Musings

Musings /// Thank You for Two Years of Lockeland Springsteen

Thanks to all of you for reading and being a part of Lockeland Springsteen. Here's to what's next...and to simply playing for joy.

Processed with VSCOcam with f2 presetToday, Lockeland Springsteen turns two.

The very first night I spent in Nashville was about five years ago – I was driving home cross-country from a misguided year (and three months, to be exact) living in Hollywood, trying to make sense of a seasonless existence and reconcile a healthy Los Angeles lifestyle with perennial smog-breath and too many In-and-Out Burgers. We stayed in the Best Western on Music Row, which, second to the Motel 6 in Amarillo, Texas, was the cheapest hotel of the entire trip. After depositing the cat in our room and navigating around the Gulch (which was then just one or two just-completed buildings), we made our way down to Broadway, stopping at Layla’s. We knew it was what tourists do, but it felt like the best first stop: and there, on stage, was a bluegrass band from across the river, playing Stanley Brothers songs while we drank whiskey out of plastic cups. I knew there were probably more authentic ways to see music in this city, but, in that moment, it wrecked me: beautiful songs for mere quarters in a bucket, so full of emotion, talent, and sadness, too. What was beyond these plastic Honky Tonks? I knew that fiddle player wasn’t aspiring to gig down the street from Margaritaville for the rest of his life, but I knew he wasn’t dreaming of CMT fame either. Was he simply just playing for joy?

This was all before Nashville became “Nowville,” and I left the city the next morning with a heavy sense of dread: I was going back to New York City, but, even from that little taste of what would eventually become my new hometown, I know I was missing something, another possibility. It was over 2.5 years until I would return, during the Soundland Festival, watching Justin Townes Earle play to eight people in a small room with old movie seats as chairs around the corner form Cannery Row, knowing that I would have to live here. When we packed up our belongings and hit the road again, this time we crossed into Nashville blasting “Bluebird Wine,” heading towards our temporary apartment on Fatherland Street, headed home. For good.

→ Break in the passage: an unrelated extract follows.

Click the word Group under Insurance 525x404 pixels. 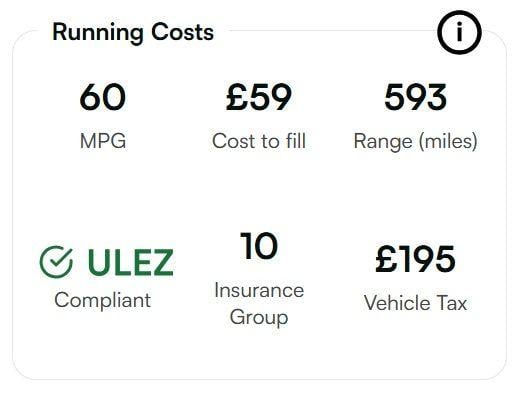(x=259, y=317)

I started Lockeland Springsteen not long after, at the kitchen table of that apartment, looking for a way to study all of the music that was going on around me. There weren’t many music blogs, for a city devoted to such arts, so I started keeping tabs on things myself, privately at first. On a whim, I decided to make the website public – named after my neighborhood (Lockeland Springs) and someone iconic from my East Coast life (yes, that Springsteen). My real first piece was on a little party I attended at the old location of High Class Hillbilly – Nikki Lane had asked a Norwegian group named Mhoo to play acoustically in the parking lot, and Jamin Orall was dj-ing in the back. My friend Traci invited me, and we had met first at the Peter Nappi warehouse, where Lindi Ortega was strumming a few songs to the intoxicating smell of thick, rich leather. It was a sunny March day, just enough for a light jacket and boots, but not too cold, no snow, no shivering. There was a man there who made speakers out of old suitcases; I still have his business card somewhere.

I met Emily about six months later, and soon we became a team – and one of very few female-run music blogs in existence. We’ve been expanding our family recently: Emilee, Meredith, Sean and more. It does, indeed, feel like family. This whole town does, really – and last night we all toasted, together, with friends old and new. Nothing big, just good stories, great burgers and decent whiskey.

Since then, the blog has grown in ways I couldn’t have imagined. We’ve had Nashville Fives from folks like Bela Fleck and Jessie Baylin, video sessions with Robert Ellis and the So So Glos, shows with The Weeks and Felice Brothers and many more, some in my backyard. And we’re growing even more: stay tuned on April 14th for our next big announcement, which will be the most ambitious, possibly-crazy undertaking we’ve tackled yet. I think you’ll be excited.  Most of all, we promise to continue the next two years and beyond in the same way we started: bringing you the stories and sounds of Nashville in our own, personal voices and the best, most thoughtful writing that we can put forth. I hope you’ve noticed we put the utmost care into everything that appears on the site. Or at least we try.

Thanks to all of you for reading and being a part of this. Here’s to what’s next…and to simply playing for joy.

4 comments

  1. I never really write things like this, but just wanted to say that I love your newsletter and blog, and congratulate you on two years. Lockeland Springsteen is one of few things that comes through my inbox that I consistently open every time — You and your team are great writers, I always enjoy reading it, and regularly learn something new about the city I’ve lived in for several years. I look forward to all of the things to come!